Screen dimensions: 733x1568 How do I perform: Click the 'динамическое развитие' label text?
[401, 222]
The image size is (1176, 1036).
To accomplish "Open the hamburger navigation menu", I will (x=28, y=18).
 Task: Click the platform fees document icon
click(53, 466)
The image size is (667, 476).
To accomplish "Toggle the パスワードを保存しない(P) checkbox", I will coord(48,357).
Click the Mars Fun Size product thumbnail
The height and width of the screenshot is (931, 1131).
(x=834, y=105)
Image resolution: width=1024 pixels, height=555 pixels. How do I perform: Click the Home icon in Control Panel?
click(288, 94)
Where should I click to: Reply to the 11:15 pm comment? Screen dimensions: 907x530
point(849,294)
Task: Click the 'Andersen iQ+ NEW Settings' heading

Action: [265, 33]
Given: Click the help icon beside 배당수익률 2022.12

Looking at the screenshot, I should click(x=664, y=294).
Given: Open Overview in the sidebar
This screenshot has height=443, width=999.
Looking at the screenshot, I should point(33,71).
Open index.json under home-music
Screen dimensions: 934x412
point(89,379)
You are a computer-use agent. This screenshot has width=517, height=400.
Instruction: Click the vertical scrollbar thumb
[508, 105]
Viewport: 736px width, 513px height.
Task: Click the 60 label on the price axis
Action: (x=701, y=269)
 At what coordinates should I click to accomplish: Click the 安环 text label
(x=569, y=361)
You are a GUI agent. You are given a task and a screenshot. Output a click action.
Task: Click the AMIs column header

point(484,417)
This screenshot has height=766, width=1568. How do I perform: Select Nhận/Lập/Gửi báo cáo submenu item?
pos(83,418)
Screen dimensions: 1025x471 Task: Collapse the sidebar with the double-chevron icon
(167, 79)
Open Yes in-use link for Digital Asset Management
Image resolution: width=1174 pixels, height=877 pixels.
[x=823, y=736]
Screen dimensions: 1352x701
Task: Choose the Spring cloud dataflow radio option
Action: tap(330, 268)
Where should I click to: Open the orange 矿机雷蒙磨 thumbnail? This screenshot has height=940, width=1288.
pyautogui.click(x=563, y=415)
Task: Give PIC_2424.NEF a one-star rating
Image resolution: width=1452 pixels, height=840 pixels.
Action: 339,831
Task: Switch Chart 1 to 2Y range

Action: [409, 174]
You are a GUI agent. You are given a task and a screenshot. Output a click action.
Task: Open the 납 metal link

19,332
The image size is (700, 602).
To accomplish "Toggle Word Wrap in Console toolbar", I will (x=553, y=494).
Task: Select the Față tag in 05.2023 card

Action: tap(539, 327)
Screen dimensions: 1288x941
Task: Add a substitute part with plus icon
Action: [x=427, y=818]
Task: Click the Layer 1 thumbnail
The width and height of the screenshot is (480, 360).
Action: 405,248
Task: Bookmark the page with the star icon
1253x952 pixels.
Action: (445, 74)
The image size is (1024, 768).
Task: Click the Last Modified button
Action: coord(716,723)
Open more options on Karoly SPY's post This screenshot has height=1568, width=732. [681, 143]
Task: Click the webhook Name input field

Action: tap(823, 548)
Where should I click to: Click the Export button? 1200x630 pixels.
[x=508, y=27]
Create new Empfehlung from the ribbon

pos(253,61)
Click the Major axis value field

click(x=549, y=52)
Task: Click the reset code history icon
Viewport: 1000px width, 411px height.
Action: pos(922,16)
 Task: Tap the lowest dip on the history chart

[ASSIGNMENT]
Output the records in full. Keep every character as it is.

[COMPLETED TASK]
Screen dimensions: 733x1568 How do I perform: Click the 'динамическое развитие' label text?
[401, 222]
The image size is (1176, 1036).
To accomplish "Open the hamburger navigation menu", I will (x=28, y=18).
 Task: Click the platform fees document icon
click(53, 466)
The image size is (667, 476).
To accomplish "Toggle the パスワードを保存しない(P) checkbox", I will coord(48,357).
Click the Mars Fun Size product thumbnail
The height and width of the screenshot is (931, 1131).
(x=834, y=105)
Image resolution: width=1024 pixels, height=555 pixels. How do I perform: Click the Home icon in Control Panel?
click(288, 94)
Where should I click to: Reply to the 11:15 pm comment? Screen dimensions: 907x530
point(849,294)
Task: Click the 'Andersen iQ+ NEW Settings' heading

Action: [265, 33]
Given: Click the help icon beside 배당수익률 2022.12

Looking at the screenshot, I should click(x=664, y=294).
Given: Open Overview in the sidebar
This screenshot has height=443, width=999.
Looking at the screenshot, I should point(33,71).
Open index.json under home-music
Screen dimensions: 934x412
point(89,379)
You are a computer-use agent. This screenshot has width=517, height=400.
Instruction: Click the vertical scrollbar thumb
[508, 105]
Viewport: 736px width, 513px height.
Task: Click the 60 label on the price axis
Action: (x=701, y=269)
 At what coordinates should I click to accomplish: Click the 安环 text label
(x=569, y=361)
You are a GUI agent. You are given a task and a screenshot. Output a click action.
Task: Click the AMIs column header

point(484,417)
This screenshot has height=766, width=1568. How do I perform: Select Nhận/Lập/Gửi báo cáo submenu item?
pos(83,418)
Screen dimensions: 1025x471 Task: Collapse the sidebar with the double-chevron icon
(167, 79)
Open Yes in-use link for Digital Asset Management
Image resolution: width=1174 pixels, height=877 pixels.
[x=823, y=736]
Screen dimensions: 1352x701
Task: Choose the Spring cloud dataflow radio option
Action: tap(330, 268)
Where should I click to: Open the orange 矿机雷蒙磨 thumbnail? This screenshot has height=940, width=1288.
pyautogui.click(x=563, y=415)
Task: Give PIC_2424.NEF a one-star rating
Image resolution: width=1452 pixels, height=840 pixels.
Action: 339,831
Task: Switch Chart 1 to 2Y range

Action: [409, 174]
You are a GUI agent. You are given a task and a screenshot. Output a click action.
Task: Open the 납 metal link

19,332
The image size is (700, 602).
To accomplish "Toggle Word Wrap in Console toolbar", I will (x=553, y=494).
Task: Select the Față tag in 05.2023 card

Action: tap(539, 327)
Screen dimensions: 1288x941
Task: Add a substitute part with plus icon
Action: [x=427, y=818]
Task: Click the Layer 1 thumbnail
The width and height of the screenshot is (480, 360).
Action: 405,248
Task: Bookmark the page with the star icon
1253x952 pixels.
Action: (445, 74)
The image size is (1024, 768).
Task: Click the Last Modified button
Action: coord(716,723)
Open more options on Karoly SPY's post This screenshot has height=1568, width=732. [681, 143]
Task: Click the webhook Name input field

Action: tap(823, 548)
Where should I click to: Click the Export button? 1200x630 pixels.
[x=508, y=27]
Create new Empfehlung from the ribbon

pos(253,61)
Click the Major axis value field

click(x=549, y=52)
Task: Click the reset code history icon
Viewport: 1000px width, 411px height.
Action: pos(922,16)
 Task: Tap the lowest dip on the history chart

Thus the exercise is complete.